Items from a data source
---*---
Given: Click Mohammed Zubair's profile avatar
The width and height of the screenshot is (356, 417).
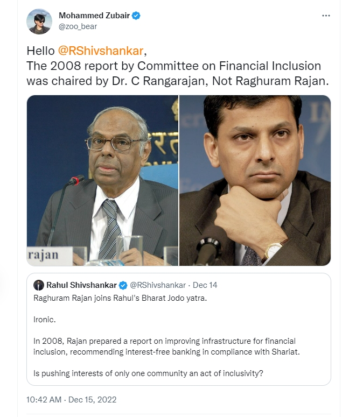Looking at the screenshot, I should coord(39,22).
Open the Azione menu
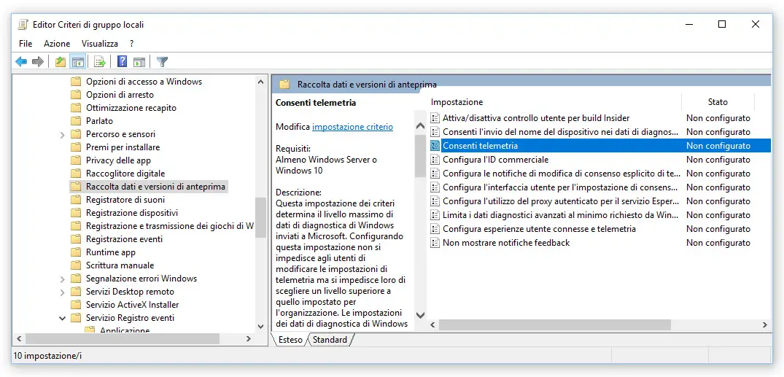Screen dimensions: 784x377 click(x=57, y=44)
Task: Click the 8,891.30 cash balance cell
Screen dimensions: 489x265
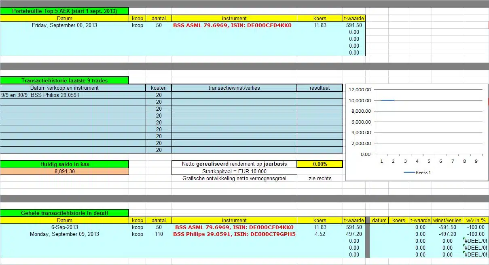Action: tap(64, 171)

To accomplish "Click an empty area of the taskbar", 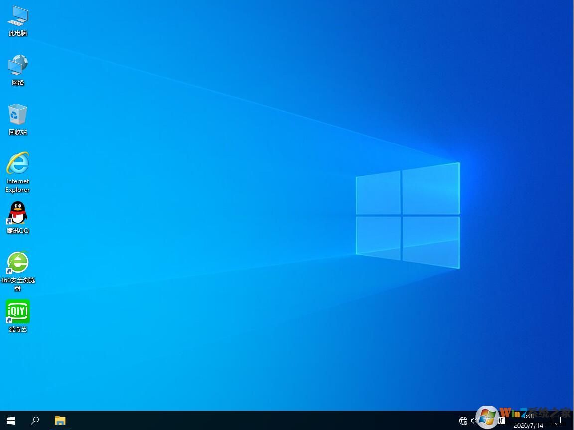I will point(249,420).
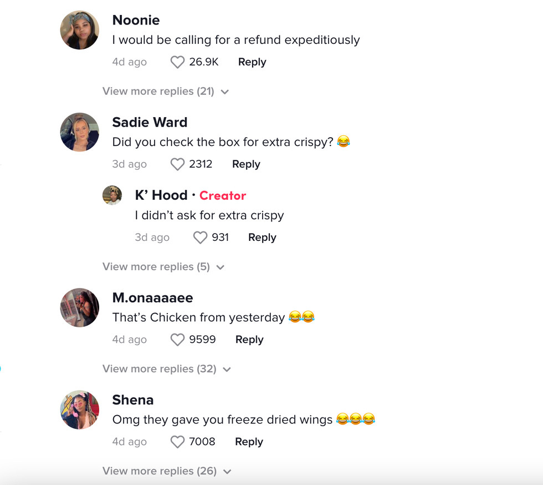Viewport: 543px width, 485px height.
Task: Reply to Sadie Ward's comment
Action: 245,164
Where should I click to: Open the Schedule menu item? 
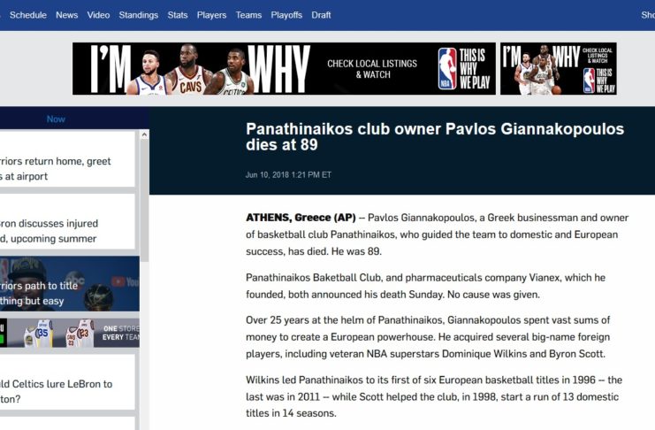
---*---
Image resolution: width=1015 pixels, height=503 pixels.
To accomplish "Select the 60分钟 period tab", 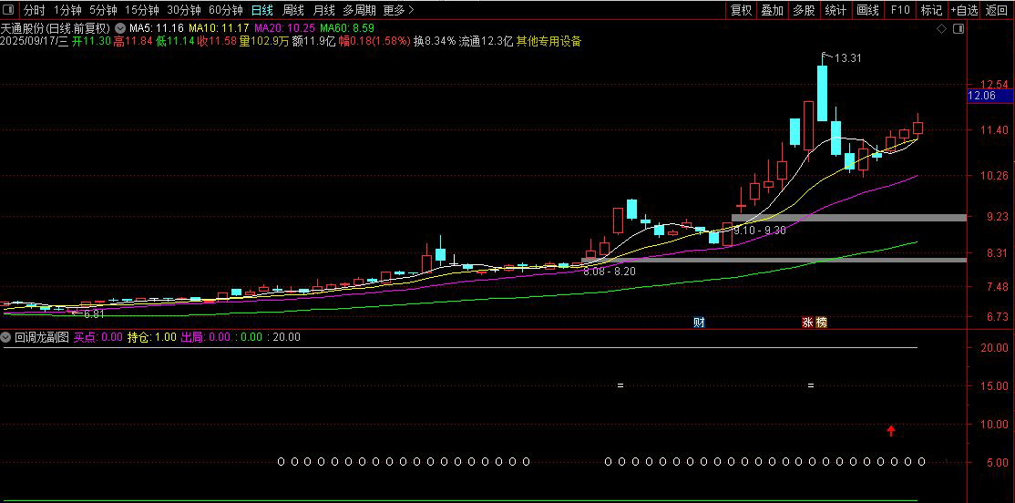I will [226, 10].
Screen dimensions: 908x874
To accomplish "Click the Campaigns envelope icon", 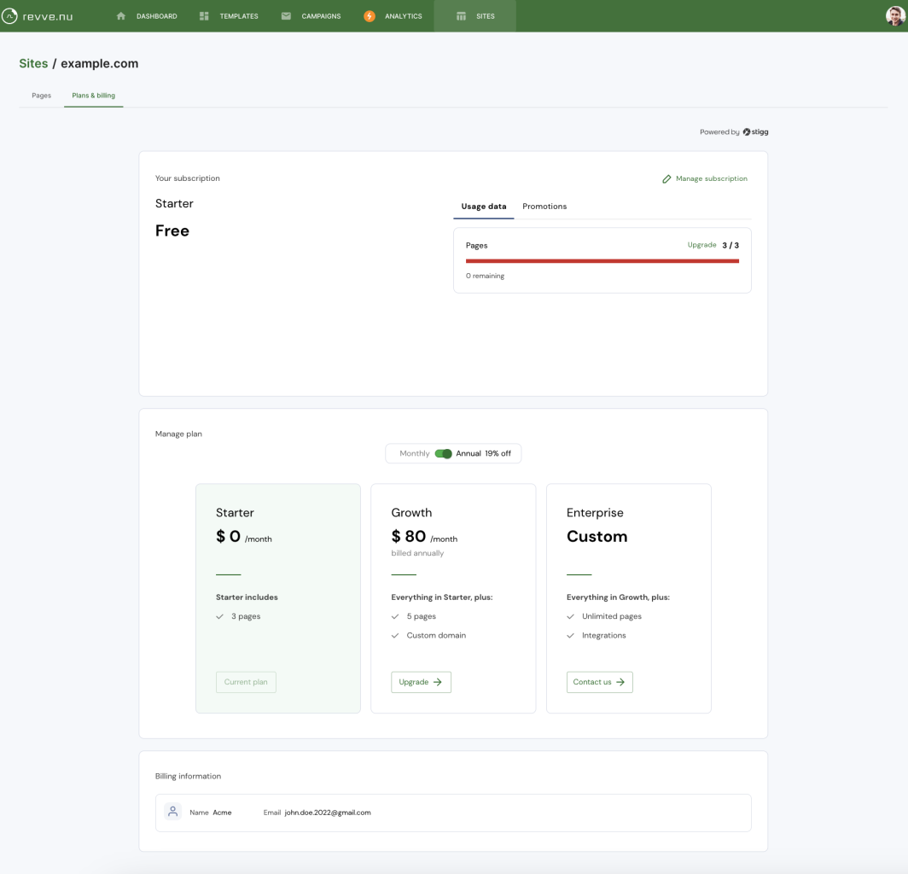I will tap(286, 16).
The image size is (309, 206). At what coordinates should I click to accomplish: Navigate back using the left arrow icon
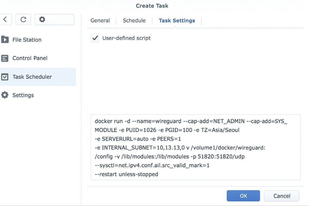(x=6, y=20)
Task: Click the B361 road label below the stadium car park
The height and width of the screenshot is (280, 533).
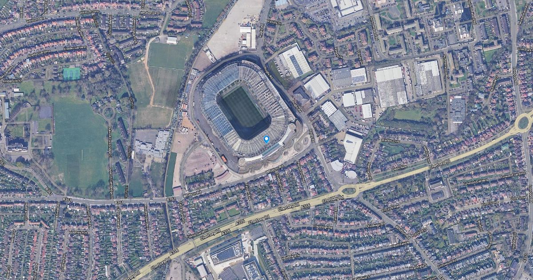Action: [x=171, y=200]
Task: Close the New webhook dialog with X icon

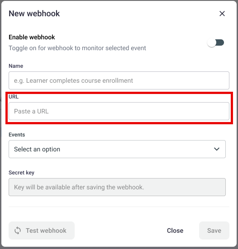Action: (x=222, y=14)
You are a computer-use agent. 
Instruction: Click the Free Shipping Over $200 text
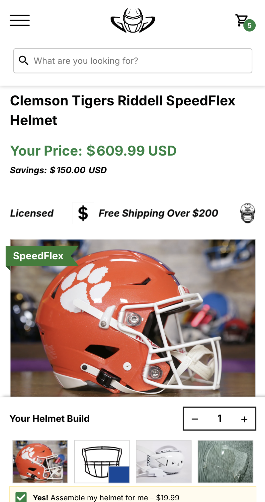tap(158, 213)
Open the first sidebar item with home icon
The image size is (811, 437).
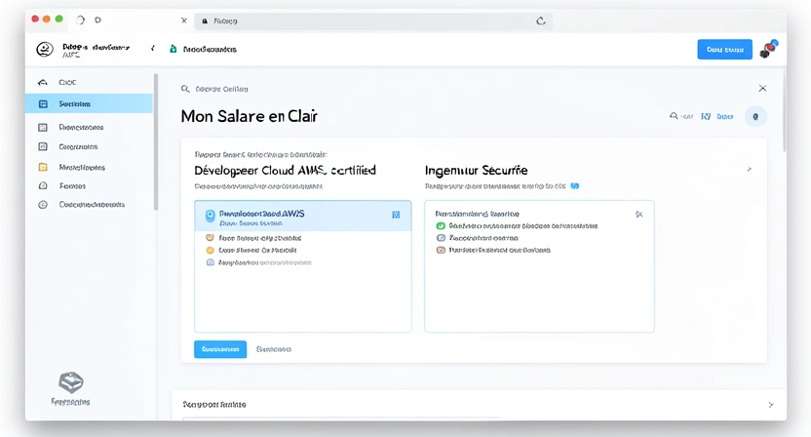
---*---
TASK BRIEF | Nothing but the lines from the one with "Task: Close the" up to and including the one with "The image size is (811, 437)." should be printed, exactly as they read above. Please keep the pictures out.

RESPONSE BOX |
Task: Close the New webhook dialog with X icon

Action: (x=222, y=14)
You are a computer-use agent. 
Instruction: Click the Free Shipping Over $200 text
tap(158, 213)
Open the first sidebar item with home icon
The image size is (811, 437).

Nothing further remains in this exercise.